Imbuto rewards best-performing girls

SOUTHERN PROVINCE GISAGARA — Imbuto Foundation on Sunday rewarded best-performing female students who excelled in last year’s national examinations at primary and secondary levels.

Monday, May 04, 2009

SOUTHERN PROVINCE

GISAGARA — Imbuto Foundation on Sunday rewarded best-performing female students who excelled in last year’s national examinations at primary and secondary levels.

The girls drawn from the districts of Huye, Nyanza and Gisagara received an assortment of scholastic materials, cash prizes and certificates, at a ceremony held at College St Bernard in Gisagara District.

Mary Gahonzire, the Acting Commissioner General of Police, who represented the First Lady Jeannette Kagame (the Foundation’s chairperson) at the function challenged girls to embrace science subjects.

She said: "You should not shy away from pursuing science subjects at high school level.
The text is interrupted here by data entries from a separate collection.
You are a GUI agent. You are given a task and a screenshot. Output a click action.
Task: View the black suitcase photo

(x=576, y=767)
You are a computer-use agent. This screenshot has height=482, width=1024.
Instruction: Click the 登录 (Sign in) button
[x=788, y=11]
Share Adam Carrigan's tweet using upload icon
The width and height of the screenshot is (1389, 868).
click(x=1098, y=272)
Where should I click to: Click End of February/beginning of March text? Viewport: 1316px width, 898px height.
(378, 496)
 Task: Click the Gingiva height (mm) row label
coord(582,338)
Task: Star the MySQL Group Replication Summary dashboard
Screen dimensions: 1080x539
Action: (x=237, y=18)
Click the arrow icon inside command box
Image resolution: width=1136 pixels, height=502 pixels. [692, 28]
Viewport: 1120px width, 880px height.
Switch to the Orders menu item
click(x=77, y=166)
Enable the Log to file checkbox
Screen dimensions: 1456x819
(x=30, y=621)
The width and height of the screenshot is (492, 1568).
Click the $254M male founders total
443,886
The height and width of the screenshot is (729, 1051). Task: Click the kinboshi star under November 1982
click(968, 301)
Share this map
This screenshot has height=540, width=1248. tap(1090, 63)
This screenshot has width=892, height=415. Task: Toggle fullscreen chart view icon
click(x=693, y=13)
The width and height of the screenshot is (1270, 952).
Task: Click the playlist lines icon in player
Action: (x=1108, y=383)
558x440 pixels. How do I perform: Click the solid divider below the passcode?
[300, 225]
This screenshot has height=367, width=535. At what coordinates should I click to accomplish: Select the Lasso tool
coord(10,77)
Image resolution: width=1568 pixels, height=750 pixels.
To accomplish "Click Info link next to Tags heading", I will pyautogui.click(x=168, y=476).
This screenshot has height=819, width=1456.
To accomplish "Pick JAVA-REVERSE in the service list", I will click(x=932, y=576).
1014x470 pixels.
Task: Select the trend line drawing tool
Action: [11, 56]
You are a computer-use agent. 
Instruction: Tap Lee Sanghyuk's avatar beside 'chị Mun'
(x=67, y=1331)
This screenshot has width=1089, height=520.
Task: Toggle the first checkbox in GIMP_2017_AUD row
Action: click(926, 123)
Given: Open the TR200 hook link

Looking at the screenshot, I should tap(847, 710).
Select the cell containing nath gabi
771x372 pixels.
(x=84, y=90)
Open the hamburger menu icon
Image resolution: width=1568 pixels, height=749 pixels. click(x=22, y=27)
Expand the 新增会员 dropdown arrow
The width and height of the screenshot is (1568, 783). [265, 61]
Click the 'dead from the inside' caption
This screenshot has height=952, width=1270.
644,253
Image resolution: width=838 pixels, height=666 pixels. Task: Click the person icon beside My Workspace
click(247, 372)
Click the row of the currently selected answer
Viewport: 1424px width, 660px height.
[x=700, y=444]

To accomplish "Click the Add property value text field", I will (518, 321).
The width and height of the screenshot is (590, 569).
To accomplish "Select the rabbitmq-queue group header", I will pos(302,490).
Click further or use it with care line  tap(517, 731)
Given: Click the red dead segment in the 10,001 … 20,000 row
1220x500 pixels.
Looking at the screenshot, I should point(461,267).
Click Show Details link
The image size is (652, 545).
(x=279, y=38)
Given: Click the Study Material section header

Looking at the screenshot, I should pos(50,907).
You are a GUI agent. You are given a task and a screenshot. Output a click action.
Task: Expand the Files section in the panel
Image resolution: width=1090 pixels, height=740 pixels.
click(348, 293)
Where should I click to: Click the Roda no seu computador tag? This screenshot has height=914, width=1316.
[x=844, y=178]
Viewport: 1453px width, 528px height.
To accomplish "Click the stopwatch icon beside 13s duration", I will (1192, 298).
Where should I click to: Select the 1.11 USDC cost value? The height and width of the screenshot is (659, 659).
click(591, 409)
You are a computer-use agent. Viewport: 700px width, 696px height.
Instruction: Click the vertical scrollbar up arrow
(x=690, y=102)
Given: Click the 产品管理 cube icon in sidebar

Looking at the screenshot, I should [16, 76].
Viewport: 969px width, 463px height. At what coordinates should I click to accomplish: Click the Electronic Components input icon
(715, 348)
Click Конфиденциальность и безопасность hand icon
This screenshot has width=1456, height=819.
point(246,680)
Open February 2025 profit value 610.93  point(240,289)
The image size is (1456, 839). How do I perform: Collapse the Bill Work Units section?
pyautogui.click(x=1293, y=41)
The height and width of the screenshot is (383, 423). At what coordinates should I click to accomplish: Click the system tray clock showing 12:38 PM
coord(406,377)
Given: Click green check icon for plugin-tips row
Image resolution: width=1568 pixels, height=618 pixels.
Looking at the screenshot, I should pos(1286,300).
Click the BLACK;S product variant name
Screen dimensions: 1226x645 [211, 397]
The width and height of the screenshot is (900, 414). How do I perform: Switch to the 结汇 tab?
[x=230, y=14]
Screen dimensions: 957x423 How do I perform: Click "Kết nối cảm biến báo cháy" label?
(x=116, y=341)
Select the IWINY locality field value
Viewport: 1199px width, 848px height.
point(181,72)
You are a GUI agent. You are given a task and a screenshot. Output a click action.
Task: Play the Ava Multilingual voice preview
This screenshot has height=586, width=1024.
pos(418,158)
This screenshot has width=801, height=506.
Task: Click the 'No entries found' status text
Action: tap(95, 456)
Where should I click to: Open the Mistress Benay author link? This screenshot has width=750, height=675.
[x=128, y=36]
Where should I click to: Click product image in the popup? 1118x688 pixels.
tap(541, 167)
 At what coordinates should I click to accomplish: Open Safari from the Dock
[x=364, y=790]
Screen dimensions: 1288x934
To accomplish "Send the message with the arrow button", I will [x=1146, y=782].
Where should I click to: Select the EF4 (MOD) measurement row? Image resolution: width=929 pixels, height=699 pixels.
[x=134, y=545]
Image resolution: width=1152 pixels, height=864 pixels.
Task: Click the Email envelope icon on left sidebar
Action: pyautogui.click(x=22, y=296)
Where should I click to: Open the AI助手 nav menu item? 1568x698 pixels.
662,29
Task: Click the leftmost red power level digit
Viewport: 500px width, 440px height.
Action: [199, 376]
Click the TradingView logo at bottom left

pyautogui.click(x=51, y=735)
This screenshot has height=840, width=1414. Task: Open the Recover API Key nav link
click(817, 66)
The country prioritises science and technology so you should be part of this vision.”

Gahonzire, acknowledged the challenge that poverty poses but stressed that education is the key to breaking its vicious cycle.

She called upon students to develop a reading culture while embracing  and inculcating  innovation and  proper time management if they are to succeed in their studies.

The rewarding initiative that has entered its sixth year aims at supporting and encouraging girls to continue and excel at school.

According to Assumpta Ingabire, an official from Imbuto Foundation, every year, 416 students who obtain at least 60 percent mark at the end of Primary school examinations country-wide are rewarded. At Ordinary level, 30 students are rewarded while 15 are rewarded at Advanced level.

At the function, two top performers at A-levels; Yvette Niyomugabwa and Aimee Gisele Mugwaneza were rewarded with Laptop computers on top of  Rwf.20,000 cash prizes.

Narrating her personal life experience, MP Esperance Uwimana, urged girls to remain focussed, pointing out that gone are the days when girls only looked forward to the time they would be married off.

"You can excel in your education and at the same time build a family. Marriage should not cost you your education, education should only make it better,” she counselled.

Mayor, Leandre Karekezi, decried the high drop out rates at the higher levels of education among girls. He said that despite the successes registered at primary and lower secondary level, there is need for more effort to ensure that more girls attain high school and university education.